LITHIA — Lydia Lemon was checking out her second meal-assembly store in a month.
"This one helps me put the ingredients together faster. Their stainless steel bowls make it easier to fill Ziploc bags," she said. "At $3.75 a meal, it's cheaper than a Happy Meal."
Lemon and five of her pals from Apollo Beach were among the prospects invited to staff practice at Apron's Make-Ahead Meals, Publix Super Markets' first foray into the easy prep meal business.
A lot of eyes are focused on the Lakeland-based chain's first stand-alone store that opens Thursday at FishHawk Crossing shopping center. It's part two of a test that began last October with a meal-assembly shop in a Jacksonville supermarket.
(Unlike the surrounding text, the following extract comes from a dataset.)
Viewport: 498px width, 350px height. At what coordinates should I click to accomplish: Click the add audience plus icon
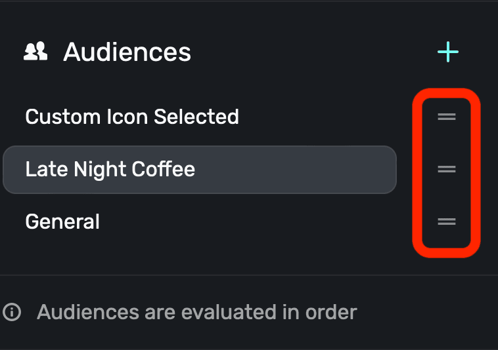pos(447,52)
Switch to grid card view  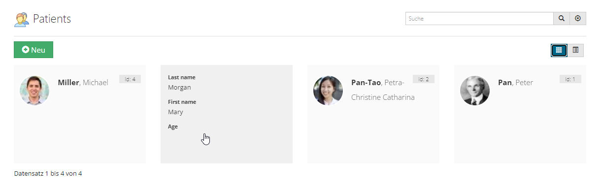(x=559, y=50)
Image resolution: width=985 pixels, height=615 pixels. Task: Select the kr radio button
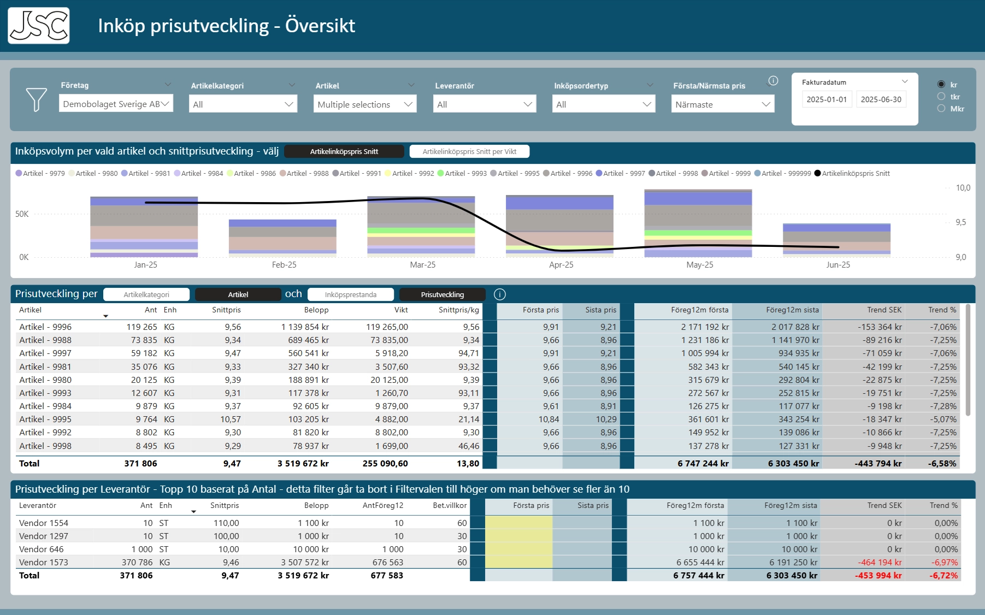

"Publix will help define an industry still trying to figure itself out," said Gary Karp, executive vice president of Technomic Inc., a Chicago research firm. A few grocers have similar experiments: a pair of South Carolina Piggly Wigglys and local chains in St. Louis and Philadelphia.
The bigger picture: Publix is among the few megachains trying to teach shoppers to make food from ingredients — the products that fill the middle of their stores. They're challenged by a public that doesn't cook.
The platform is Publix Apron's, a program of cooking classes, celebrity chef appearances and kiosks that peddle samples and package easy-to-make entrees.
The store is a slick, pro-kitchen version of the no-shopping, no-chopping, no-cleanup, no-meal-planning way of feeding families from scratch that emerged as a foodie fad in 2003. By last year that initial meal-prep movement lost much of its steam after 260 stores closed nationally, including eight of the 21 in the Tampa Bay area. That left 1,153 stores with $370-million in sales in 2008 that are forecast to hit $650-million in 2010.
Most fans are stay-at-home moms or time-pressed career women. They save time, energy and money by buying enough premeasured food to put together a month's worth of dinners in two hours at a meal-prep store. Before filling a freezer, they enjoy a social event complete with wine samples.
Publix brings higher standards, brand recognition and sharper pricing to an industry dominated by independents that deliver an uneven experience. Publix uses fresh, never-frozen food, hires people with culinary degrees and rotates 14 recipes monthly from a list of 140.
"Top sellers are comfort foods with a twist: chicken marsala, Italian spice meat loaf and cranberry almond chicken," said Bill Donnelly, Publix corporate chef.
Publix lays out the makings. Customers bag. Or the staff does it for a fee. A Publix supermarket in the same center stocks the "take-and-bake meals."
Experts think Publix will learn how to grapple with changing trends. For instance, three years ago 90 percent of meal-prep fans assembled ingredients themselves. Today half do. The rest pay for the convenience of a finished product.